Global trade has propelled the world’s longest and largest economic expansion and been a cornerstone of international security for six decades. For the U.S., commerce has contributed to consistent growth, increased productivity, innovation, lower prices and greater choice for consumers. Trade is not the main culprit behind the loss of jobs. Recent studies have shown that 90 percent of U.S. manufacturing job losses are due to companies shedding workers as they become more technologically advanced.
The next president needs to make the case for trade persuasively and unapologetically. At the same time, he or she will need to give the benefits of trade concrete meaning in American minds by aggressively expanding markets abroad for our most competitive industries — from information technology to aerospace to financial services to entertainment. Trading partners respond no better than we do to unilateral demands or mixed signals, which unfortunately is how U.S. policy is often viewed abroad. If the president is truly committed to addressing our imbalance with China, for instance, he or she needs to make the issue the first talking point, without hectoring, in each meeting with Chinese leaders. The U.S. can also work with influential Chinese, in and out of government, who themselves argue openly that China’s massive surpluses are distorting its own economy the most.
A recent Wall Street Journal/NBC News poll found that Democratic and Republican voters alike worry about globalization. Even if the proportion of American job losses attributable to trade is comparatively low, they are no less real for the affected families and communities. The next president should address globalization’s painful reality with more than words. The U.S. labor market is second to none in job turnover, yet we spend the smallest share of GDP on “social protection” programs of any industrialized nation except South Korea and Ireland. Comprehensive health care reform would help considerably. But even less ambitious fixes go a long way. Wage insurance policies, costing as little as $25 per year per worker, would provide support and incentives to nearly half a million workers finding jobs after trade-related shocks.
More — and better — teaching of science and engineering is essential to innovation and the key to long-term competitiveness. Chinese students who transfer to American high schools typically discover that the most advanced math classes offered teach subjects that were covered years ago back home. Intel Executive Vice President Sean Maloney recommends that the U.S. recruit 10,000 new mathematics and science teachers each year, doubling the nation’s number of engineering graduates and giving incentives to induce 1,000 more top engineering students annually to pursue doctoral studies. Meanwhile, until the U.S. can ramp up the number of American engineers back to competitive levels, Maloney and others argue that the U.S. should double the number of H1-B visas for highly skilled foreign workers to meet market demand.

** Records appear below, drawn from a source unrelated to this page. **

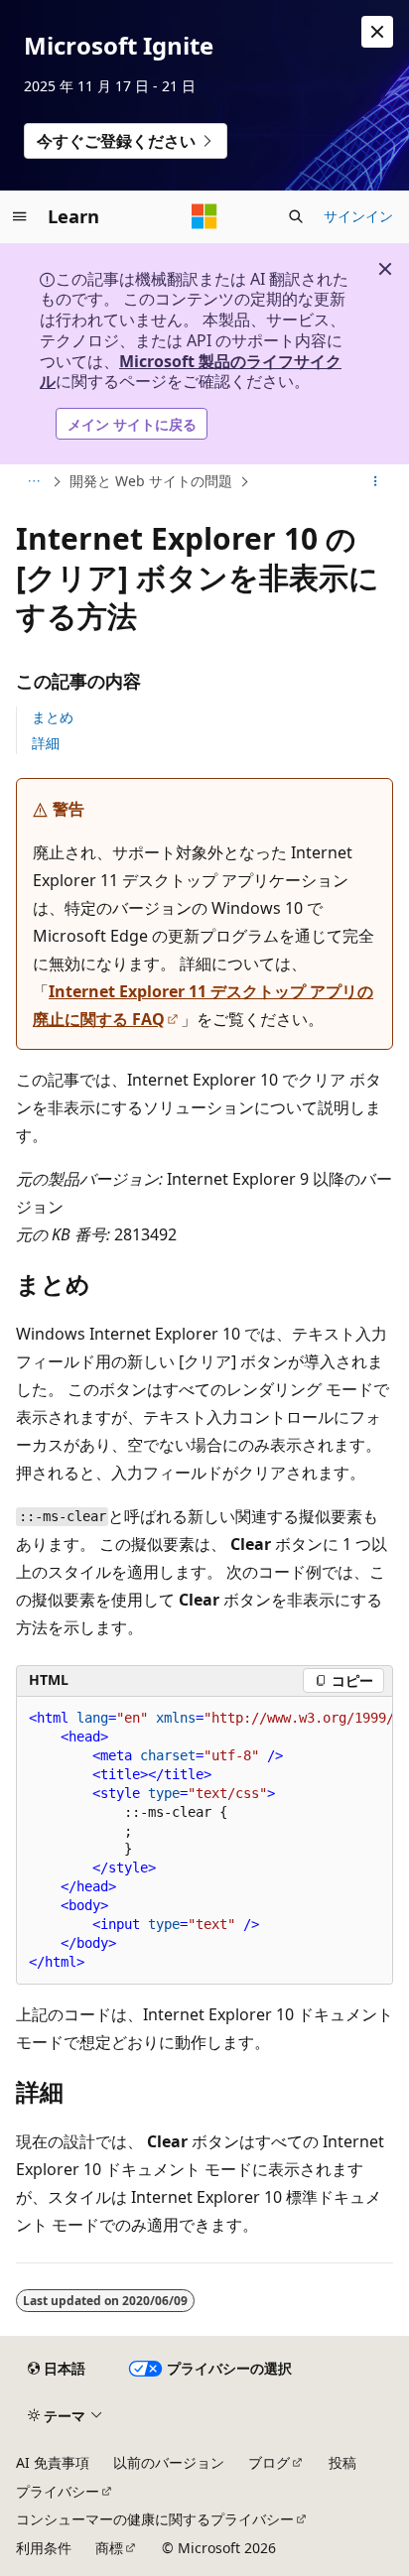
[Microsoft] (204, 216)
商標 (109, 2547)
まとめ (52, 717)
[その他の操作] (375, 482)
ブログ (269, 2462)
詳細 (46, 742)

Charleston remains one of the world’s most attractive places to work and live. Its port is linked to the interstate system, the city center is flourishing, and the region boasts the beauty of the Atlantic seashore.
Like many metropolitan areas, however, Charleston’s future growth is threatened by congestion, increasing air and water pollution, and a shortage of affordable, accessible and livable neighborhoods. The region has tried to protect its coastline, retain open land, and preserve historic and natural landmarks. But no city can go it alone.
The next president could promote the country’s top-100 regions as central to national competitiveness through a mix of federal, state and local policies. As Brookings Institution expert Bruce Katz has noted, 83 percent of Americans live in metropolitan areas which “dominate the economy and house our wealth-generating industries.” The next administration should put forth a coordinated strategy of housing, education, transportation and environmental policies that will sustain the communities that form the foundation of national prosperity.
As voters consider who to choose in South Carolina, Republican and Democratic candidates should be required to discuss specific policies in a serious debate about American competitiveness that eschews sound bites and populist pandering. As the examples here show, there is no shortage of ideas that could form the basis of that conversation.